··· Records shown
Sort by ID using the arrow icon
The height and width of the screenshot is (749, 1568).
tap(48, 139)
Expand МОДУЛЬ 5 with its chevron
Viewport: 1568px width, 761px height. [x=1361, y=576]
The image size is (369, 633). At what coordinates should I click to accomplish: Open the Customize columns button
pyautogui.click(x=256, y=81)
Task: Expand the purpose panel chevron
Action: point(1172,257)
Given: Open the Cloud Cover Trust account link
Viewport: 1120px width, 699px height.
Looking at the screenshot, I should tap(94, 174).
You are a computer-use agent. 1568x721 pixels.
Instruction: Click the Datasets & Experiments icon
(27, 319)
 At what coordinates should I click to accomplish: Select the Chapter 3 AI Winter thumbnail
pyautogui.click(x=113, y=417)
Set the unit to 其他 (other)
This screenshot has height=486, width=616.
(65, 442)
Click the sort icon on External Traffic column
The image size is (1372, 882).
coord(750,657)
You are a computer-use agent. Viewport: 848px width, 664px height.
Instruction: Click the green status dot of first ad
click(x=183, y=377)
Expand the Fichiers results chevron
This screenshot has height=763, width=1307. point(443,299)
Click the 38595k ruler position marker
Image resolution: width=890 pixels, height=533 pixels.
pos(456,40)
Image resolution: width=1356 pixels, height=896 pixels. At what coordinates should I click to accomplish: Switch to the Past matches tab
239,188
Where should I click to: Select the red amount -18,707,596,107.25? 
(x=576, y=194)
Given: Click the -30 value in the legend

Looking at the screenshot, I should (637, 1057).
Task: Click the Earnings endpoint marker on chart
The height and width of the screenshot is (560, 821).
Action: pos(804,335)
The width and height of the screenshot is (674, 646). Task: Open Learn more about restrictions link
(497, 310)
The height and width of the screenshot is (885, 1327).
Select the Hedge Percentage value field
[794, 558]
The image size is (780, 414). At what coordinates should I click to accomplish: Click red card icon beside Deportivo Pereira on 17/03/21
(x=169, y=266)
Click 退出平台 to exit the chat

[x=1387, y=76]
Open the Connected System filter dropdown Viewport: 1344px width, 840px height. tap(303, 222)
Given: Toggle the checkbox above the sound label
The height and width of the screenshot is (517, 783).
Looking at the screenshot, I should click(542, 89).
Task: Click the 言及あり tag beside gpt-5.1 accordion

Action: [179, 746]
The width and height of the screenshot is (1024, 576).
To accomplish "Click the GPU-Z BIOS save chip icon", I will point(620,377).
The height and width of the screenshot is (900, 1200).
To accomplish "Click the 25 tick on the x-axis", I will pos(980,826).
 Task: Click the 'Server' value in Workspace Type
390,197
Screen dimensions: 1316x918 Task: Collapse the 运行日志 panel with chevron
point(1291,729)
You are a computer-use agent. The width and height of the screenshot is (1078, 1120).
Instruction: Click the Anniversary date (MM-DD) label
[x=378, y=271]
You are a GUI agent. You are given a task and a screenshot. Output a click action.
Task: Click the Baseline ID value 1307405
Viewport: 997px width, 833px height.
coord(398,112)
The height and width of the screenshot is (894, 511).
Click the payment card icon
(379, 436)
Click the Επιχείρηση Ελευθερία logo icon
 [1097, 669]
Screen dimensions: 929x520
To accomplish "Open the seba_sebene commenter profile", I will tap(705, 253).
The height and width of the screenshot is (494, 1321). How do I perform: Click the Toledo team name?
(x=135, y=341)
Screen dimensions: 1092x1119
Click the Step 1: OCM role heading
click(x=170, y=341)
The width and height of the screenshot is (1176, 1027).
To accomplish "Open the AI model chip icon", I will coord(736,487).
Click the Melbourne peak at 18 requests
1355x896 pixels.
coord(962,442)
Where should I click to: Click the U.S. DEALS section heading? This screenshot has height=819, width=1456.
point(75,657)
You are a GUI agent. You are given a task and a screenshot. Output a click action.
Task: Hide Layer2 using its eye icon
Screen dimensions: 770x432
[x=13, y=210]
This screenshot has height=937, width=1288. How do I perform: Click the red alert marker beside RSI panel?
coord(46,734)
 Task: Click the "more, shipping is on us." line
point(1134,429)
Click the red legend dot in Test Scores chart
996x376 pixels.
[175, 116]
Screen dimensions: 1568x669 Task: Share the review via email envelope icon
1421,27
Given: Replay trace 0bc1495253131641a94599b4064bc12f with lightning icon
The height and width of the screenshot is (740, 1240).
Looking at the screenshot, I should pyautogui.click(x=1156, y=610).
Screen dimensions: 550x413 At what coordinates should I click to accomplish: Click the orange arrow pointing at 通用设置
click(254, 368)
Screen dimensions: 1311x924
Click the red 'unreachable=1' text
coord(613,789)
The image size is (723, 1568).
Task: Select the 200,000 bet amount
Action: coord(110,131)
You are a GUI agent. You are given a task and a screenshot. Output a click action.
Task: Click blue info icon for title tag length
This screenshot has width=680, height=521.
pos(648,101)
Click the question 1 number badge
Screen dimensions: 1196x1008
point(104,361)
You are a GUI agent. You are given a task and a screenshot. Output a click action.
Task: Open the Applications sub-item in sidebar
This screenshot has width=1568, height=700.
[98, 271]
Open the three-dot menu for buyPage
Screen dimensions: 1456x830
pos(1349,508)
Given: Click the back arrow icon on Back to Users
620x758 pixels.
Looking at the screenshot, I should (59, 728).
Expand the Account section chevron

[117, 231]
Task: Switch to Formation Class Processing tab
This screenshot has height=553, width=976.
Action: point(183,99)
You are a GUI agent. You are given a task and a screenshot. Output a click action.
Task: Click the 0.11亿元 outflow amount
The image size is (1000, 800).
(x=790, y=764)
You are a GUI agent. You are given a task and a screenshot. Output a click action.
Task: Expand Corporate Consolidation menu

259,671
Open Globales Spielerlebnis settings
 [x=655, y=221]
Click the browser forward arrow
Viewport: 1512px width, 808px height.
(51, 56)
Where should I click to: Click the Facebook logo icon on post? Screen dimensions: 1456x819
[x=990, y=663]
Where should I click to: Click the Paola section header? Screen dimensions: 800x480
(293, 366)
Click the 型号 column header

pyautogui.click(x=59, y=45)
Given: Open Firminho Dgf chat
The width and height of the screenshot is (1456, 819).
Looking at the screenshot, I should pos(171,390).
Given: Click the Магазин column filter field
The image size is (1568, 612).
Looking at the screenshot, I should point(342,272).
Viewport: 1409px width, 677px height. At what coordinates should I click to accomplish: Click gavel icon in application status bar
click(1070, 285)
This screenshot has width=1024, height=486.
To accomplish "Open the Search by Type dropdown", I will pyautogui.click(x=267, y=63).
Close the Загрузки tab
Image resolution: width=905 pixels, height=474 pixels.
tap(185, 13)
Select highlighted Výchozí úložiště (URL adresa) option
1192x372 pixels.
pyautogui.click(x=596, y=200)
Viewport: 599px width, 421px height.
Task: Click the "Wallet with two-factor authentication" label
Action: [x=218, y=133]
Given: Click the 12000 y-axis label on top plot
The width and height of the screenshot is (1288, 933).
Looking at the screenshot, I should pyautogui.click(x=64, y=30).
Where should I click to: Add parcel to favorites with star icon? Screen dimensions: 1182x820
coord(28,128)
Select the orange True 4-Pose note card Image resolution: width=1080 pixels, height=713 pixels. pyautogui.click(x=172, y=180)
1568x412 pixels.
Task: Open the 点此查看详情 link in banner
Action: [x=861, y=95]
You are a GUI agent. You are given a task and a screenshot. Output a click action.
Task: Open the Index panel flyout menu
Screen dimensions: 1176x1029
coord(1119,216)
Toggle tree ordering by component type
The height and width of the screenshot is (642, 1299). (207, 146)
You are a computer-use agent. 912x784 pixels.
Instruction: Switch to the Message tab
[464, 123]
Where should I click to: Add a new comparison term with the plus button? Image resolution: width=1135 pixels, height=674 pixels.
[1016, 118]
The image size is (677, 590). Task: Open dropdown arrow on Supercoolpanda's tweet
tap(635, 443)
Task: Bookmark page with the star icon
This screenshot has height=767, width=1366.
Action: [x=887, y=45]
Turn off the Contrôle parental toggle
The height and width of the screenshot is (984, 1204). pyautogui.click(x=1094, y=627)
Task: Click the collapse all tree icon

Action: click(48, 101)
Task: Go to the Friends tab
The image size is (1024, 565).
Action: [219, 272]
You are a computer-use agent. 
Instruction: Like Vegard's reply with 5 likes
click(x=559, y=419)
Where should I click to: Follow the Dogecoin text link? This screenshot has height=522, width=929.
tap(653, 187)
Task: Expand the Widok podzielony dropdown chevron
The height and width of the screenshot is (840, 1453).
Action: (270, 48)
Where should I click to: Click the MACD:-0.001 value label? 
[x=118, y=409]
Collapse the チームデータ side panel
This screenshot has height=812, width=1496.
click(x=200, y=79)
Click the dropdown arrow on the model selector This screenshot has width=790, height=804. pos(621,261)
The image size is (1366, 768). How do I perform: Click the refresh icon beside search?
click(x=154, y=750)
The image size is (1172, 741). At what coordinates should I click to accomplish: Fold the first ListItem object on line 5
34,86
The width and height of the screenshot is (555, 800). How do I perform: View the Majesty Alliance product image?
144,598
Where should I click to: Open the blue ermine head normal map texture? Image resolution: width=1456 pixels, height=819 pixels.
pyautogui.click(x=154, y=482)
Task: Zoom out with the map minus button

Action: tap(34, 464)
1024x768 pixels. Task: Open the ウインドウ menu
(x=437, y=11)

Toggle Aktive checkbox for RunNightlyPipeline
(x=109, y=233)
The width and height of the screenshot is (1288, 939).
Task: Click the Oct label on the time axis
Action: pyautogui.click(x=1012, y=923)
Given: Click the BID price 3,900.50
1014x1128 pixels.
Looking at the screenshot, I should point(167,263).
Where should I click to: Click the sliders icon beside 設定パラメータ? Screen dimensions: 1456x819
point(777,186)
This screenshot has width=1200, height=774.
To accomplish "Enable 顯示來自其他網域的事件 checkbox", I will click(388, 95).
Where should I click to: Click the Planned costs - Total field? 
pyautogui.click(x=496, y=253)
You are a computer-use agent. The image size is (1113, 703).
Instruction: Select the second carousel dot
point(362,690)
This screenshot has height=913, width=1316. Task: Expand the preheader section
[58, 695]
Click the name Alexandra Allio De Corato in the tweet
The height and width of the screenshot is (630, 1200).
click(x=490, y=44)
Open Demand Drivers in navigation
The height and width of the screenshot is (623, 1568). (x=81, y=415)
······
What the exercise asks
Rewrite every line from the start of the items through the line containing "Viewport: 1568px width, 761px", inclusive, keeping the requests. In the answers only, scale each number (the click coordinates and the viewport width and height) by 1.9 and round to whole numbers, with halves rounding up.

Solution
Sort by ID using the arrow icon
The height and width of the screenshot is (749, 1568).
tap(91, 264)
Expand МОДУЛЬ 5 with its chevron
Viewport: 2979px width, 1446px height. [x=2586, y=1094]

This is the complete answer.